WHAT IS BEING ASKED
Write out exactly the lines from the one containing "Click the Back" through the last line of the records below, including both.

++++ PROVIDED DATA

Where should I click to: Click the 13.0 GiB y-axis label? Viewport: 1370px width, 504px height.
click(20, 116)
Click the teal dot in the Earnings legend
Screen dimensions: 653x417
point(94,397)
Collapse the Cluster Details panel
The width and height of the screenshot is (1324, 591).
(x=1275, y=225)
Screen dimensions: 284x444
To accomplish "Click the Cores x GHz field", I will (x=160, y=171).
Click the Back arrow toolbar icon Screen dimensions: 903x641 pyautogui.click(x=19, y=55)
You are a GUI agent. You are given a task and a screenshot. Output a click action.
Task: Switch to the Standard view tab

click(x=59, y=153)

++++++++

EXERCISE SOLUTION
Click the Back arrow toolbar icon Screen dimensions: 903x641 pyautogui.click(x=19, y=55)
You are a GUI agent. You are given a task and a screenshot. Output a click action.
Task: Switch to the Standard view tab

click(x=59, y=153)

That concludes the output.